After years of “suppression of the fringe,” Graciano says the micro bang is trending as personal expression moves through a new phase with people ready to show “more of their daring personality through the fringe.” While micro bangs may be an upcoming trend, they’ve been around for ages. “Style always repeats itself,” says creative director, master stylist and colorist Paul Labrecque with Paul Labrecque Salon and Skincare Spa. “Micro bangs started in the 1950s with glamour girls like Audrey Hepburn and Elizabeth Taylor.”

Celebrity hairstylist Adir Abergel notes that the women who wore micro bangs in the 1950s, including Natalie Wood and Bettie Page, “were great examples of how diverse a micro bang can be.” Since there is so much variation in micro bangs, it’s important to have a clear image in mind of what you want before heading to the salon.

What are micro bangs?

The term micro bang covers a lot of ground, including essentially anything that’s a shorter bang than is standard, thereby exposing the eyebrows. “Whether they are cut straight across, at a curve, choppy, angled or blunt, they all can accentuate the best part of our features when done correctly,” says Abergel.

If you want micro bangs, make sure you’re confident in your decision

“Micro bangs are a style you should feel confident about prior to getting them as they can get quite exposing,” says Abergel. Standard bangs are already a commitment, but experts warn that micro bangs are an even more serious commitment, so really contemplate if you’re ready for them.

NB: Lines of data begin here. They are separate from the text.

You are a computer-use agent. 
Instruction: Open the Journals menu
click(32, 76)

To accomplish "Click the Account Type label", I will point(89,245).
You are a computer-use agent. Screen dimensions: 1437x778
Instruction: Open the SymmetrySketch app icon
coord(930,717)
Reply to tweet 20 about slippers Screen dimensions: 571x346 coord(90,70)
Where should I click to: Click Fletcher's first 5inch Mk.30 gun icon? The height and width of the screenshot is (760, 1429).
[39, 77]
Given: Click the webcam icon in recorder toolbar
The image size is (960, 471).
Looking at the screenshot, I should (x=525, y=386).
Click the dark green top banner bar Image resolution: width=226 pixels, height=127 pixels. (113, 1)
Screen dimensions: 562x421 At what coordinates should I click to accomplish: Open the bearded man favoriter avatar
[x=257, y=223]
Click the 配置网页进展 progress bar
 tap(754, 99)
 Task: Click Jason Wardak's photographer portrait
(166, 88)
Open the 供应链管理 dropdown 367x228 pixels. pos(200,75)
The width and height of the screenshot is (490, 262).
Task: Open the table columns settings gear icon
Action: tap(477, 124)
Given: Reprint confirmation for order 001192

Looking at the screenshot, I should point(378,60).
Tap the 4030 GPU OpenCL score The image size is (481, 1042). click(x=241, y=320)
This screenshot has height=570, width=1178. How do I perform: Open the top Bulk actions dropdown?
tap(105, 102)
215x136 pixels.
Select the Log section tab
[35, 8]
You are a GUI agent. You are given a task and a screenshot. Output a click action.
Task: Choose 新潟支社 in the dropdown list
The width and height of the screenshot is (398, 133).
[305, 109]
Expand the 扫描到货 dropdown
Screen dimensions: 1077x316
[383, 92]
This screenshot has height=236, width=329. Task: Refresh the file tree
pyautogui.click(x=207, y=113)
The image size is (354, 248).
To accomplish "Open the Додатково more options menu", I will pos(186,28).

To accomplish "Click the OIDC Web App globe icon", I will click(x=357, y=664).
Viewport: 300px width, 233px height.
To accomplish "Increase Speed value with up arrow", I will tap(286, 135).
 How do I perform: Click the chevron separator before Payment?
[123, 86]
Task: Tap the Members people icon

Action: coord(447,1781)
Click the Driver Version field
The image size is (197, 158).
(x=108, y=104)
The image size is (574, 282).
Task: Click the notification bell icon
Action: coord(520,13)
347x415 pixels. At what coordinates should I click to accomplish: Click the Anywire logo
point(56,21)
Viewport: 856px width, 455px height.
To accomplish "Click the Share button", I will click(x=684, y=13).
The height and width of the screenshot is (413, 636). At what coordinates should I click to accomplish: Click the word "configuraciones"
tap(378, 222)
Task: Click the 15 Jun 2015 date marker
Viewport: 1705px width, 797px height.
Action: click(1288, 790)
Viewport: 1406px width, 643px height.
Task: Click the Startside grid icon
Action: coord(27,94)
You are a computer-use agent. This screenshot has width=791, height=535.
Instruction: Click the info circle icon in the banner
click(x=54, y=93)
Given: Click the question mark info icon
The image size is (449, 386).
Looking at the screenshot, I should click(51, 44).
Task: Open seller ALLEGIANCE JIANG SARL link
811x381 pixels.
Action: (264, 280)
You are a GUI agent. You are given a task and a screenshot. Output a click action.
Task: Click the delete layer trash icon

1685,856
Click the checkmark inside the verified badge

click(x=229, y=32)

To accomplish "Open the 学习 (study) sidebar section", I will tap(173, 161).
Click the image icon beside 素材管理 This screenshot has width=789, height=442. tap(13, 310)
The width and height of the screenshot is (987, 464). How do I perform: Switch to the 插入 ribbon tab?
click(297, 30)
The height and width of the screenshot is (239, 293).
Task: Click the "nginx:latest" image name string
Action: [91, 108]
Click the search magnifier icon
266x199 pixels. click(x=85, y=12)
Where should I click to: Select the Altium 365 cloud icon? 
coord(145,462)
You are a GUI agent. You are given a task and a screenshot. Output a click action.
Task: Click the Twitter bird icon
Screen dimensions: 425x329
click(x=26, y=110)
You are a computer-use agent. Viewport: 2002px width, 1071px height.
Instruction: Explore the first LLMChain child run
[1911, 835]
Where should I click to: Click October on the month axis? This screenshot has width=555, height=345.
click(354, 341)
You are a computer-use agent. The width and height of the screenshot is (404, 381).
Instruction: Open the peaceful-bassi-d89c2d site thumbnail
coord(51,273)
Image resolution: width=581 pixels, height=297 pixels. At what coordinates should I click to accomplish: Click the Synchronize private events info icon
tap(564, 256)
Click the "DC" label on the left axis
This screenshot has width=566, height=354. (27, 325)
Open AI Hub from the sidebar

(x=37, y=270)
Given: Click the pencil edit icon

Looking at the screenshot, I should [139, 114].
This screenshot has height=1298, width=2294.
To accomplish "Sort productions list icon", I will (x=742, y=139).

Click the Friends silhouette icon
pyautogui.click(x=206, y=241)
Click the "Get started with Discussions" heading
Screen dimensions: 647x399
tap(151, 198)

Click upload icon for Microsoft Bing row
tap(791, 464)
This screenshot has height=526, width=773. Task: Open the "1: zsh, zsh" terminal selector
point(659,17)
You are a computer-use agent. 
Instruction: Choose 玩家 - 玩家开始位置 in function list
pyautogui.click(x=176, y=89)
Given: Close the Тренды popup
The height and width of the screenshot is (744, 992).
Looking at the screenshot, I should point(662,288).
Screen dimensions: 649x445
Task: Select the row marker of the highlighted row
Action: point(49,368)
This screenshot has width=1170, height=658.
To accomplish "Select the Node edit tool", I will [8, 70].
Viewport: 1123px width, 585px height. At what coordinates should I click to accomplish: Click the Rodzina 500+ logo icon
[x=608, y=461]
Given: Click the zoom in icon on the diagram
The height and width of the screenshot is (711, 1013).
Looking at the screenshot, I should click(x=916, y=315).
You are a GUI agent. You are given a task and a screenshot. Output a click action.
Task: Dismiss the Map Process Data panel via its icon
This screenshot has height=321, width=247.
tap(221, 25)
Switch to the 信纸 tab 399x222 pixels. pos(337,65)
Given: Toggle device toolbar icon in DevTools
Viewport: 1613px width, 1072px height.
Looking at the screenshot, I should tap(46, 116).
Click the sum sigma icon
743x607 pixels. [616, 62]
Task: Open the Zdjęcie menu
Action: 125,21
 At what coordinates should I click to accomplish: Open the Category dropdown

This is what you need to ask for in the salon if you want micro bangs

Experts note that there is a variety of lengths and styles of micro bangs, so it’s important to be clear with your stylist about what you’re looking for. “Micro bangs have more aliases than the modern-day convict—baby bangs, micro fringe, etc.,” says Labrecque. “Are they messy? Are they blunt? I always say that you can’t ever go wrong by showing your stylist a photo of the look you want for inspiration and to make sure you’re both on the same page.”

While pulling a reference, Abergel suggests considering “what you are attracted to” and then, “take strong images to your stylist.” If they have a faux bang piece in the salon, he recommends playing with that at a variety of lengths and shapes to see what you and the stylist think.

While you can and should go in with a confident idea of what you want, ultimately the expert might have more insight than you into why a style may or may not work. “The consultation will be key to ensure that you don’t have a strong natural growth pattern that will prevent your micro fringe from becoming too unmanageable,” says Graciano. “Be sure to consult the density of your hair to help guide your choice in what type of micro fringe will work best for your hair type. Whether you choose loosely chopped and lived in or a strong, thick, heavier fringe.”

As for the rest of your hair, you can take it in almost any direction. “In today’s age, we can break out-of-the-box and pair these bangs with styles like the wolf cut and the modern shag, which results in an elevated, edgy look,” says Labrecque.

Styling tips for micro bangs

Good news, if the cut is right, Labrecque says you shouldn’t need much more than a quick swipe of the flat iron to head out the door, but of course, there are other style options. For a piecey fun look, he uses Paul Labrecque Matte Pomade ($28) to finish the bangs off and keep them soft to the touch.

Abergel recommends starting with a root that’s wet with water or Virtue Labs Volumizing Primer ($38). “Then take a Denman Brush and swipe the hair side to the side while blow drying it with low heat. To finish, add a bit of styling paste to your fingertips and polish the ends,” advises Abergel.

Graciano says you’ll want to avoid going out with a wet fringe “to prevent growth patterns or natural parts from setting.” With any styling, she suggests prepping hair with a product like Goldie Locks Smoothing Cream ($38) for a longer-lasting, more manageable mane. Those with curly or wavy textures can either embrace their texture or opt for a brush that provides enough tension to assist you with the blow dry,” says Graciano.